I think that is a wonderful way to conclude an hour that should have been two hours because I think we have so much more to discuss. I want to thank the three of you for spending time at the end of your busy day to join us. I want to thank the participants for logging in and listening.
Clearly there's more to discuss. I know that there are commentaries coming out on the published article. I invite everyone who has additional thoughts that they want to share to submit their own letters to the editor.
Some of them do show up in main FNS. Some of them will show up in the Consider This section of Fertility and Sterility that lives in front of the paywall and can be easily disseminated with colleagues who are not FNS subscribers, but clearly this is a super timely and important discussion. We've, I think, done our best to pick apart some of the pitfalls of genetic testing, some of the pitfalls of this specific case.
But I think I speak on behalf of all of us. We're all eager to see what the same study shows. We can't wait for you to finish enrolling the next hundred so we can see those results sooner rather than later.

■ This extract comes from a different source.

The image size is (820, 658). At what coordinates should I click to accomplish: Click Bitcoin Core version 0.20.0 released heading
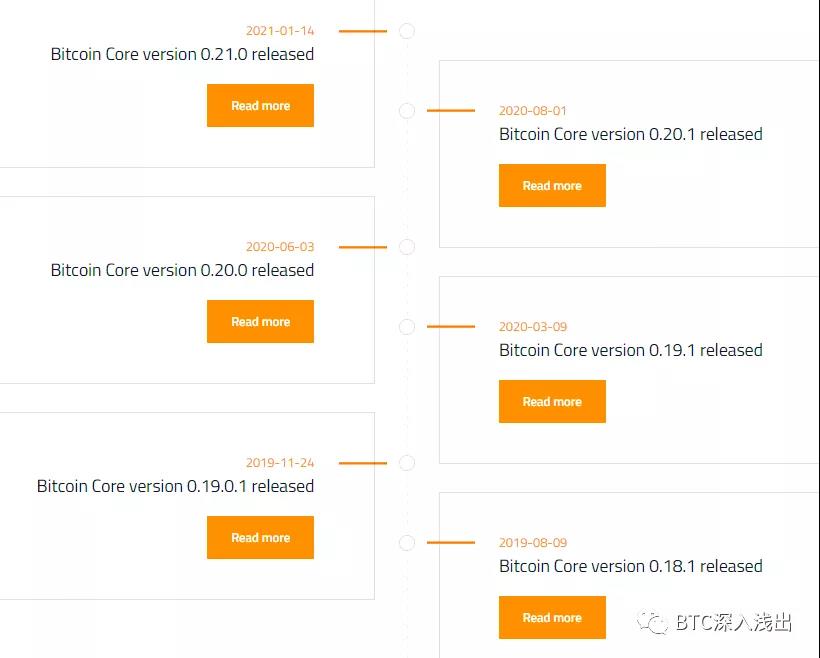click(x=182, y=270)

For everyone who caught part of this or wants to share it with their colleagues, as a reminder, this will be available as a podcast episode and the video will be available on the internet. I'll conclude by saying thank you again to the listeners, thank you again to the panelists, but also thank you to this family for allowing us to share their story, both in this article and on this podcast. That's all the time we have for tonight.
Thank you all, and we'll see you again at the next FNS Journal Club Live. Thank you. Bye.
Thank you. Have a good evening. Thank you.